From: Zabinski, Patrick J. ([email protected])
Date: Thu Aug 31 2000 - 12:08:54 PDT
Similarly, there are two subtle differences to mention as well:
* given the same perimeter, the DC resistance of a 'square'
trace will be lower than that of a flat/thin trace. If you're
frequency of operation is low, it is advantageous to use
* given the same perimeter, the AC resistance of a square
trace varies more with frequency than that of a flat/thin
trace. This one probably needs a bit more explanation ...
As you are aware and can see in the previous postings, the
skin effect essentially pushes the currents to the edges
of the conductor. As a specific frequency, if the skin
depth (per Ray's posting) is deeper than the thickness of
the trace, then you can approximate the current density
across the conductor as constant. Looking at it
a different way, if the trace thickness is thinner than
a nomimal skin depth given by the common formulas, the
effective resistance will be the same as the DC resistance.
So, at "very-high" frequencies, given the same perimeter, a narrow/thick
trace will have approximately the same loss as a
wide/thin trace.
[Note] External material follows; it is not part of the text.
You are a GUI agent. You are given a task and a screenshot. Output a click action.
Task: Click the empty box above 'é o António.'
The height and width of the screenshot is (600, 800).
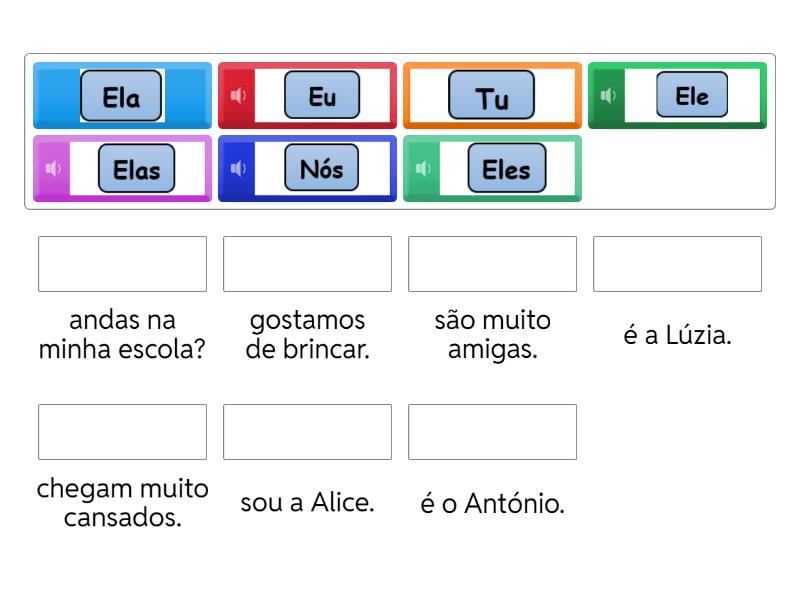click(492, 432)
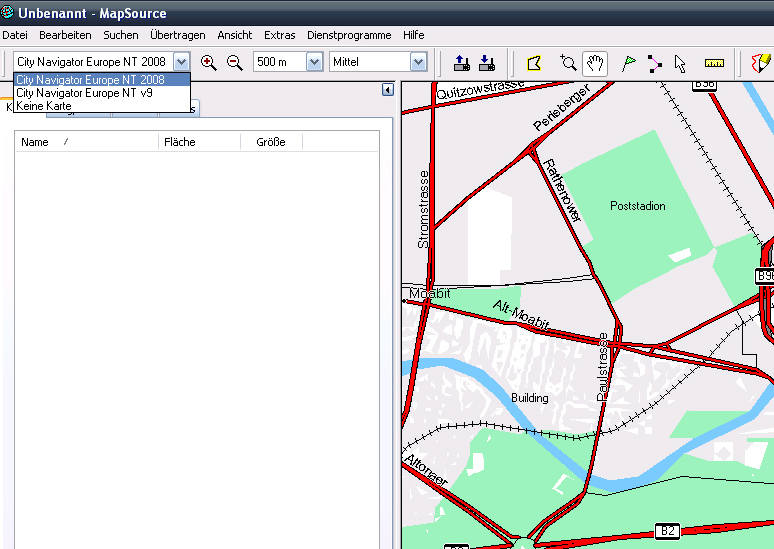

However, the narrow/thick trace
starts out at DC with a lower resistance/loss, so it
tends to vary more over freq than the wide/thin trace.
For most systems, I think this discussion is likely to be
in the noise, but for systems with very long lines where
dispersion is a big factor, it is often advantageous to
use wide/thin traces to keep the resistance (and inductance
and prop delay) constant over freq.
> Another factor not directly mentioned yet, is that increasing
> the trace
> width also widens the HF return path, decreasing its HF resistance ...
> whereas increasing the trace thickness doesn't.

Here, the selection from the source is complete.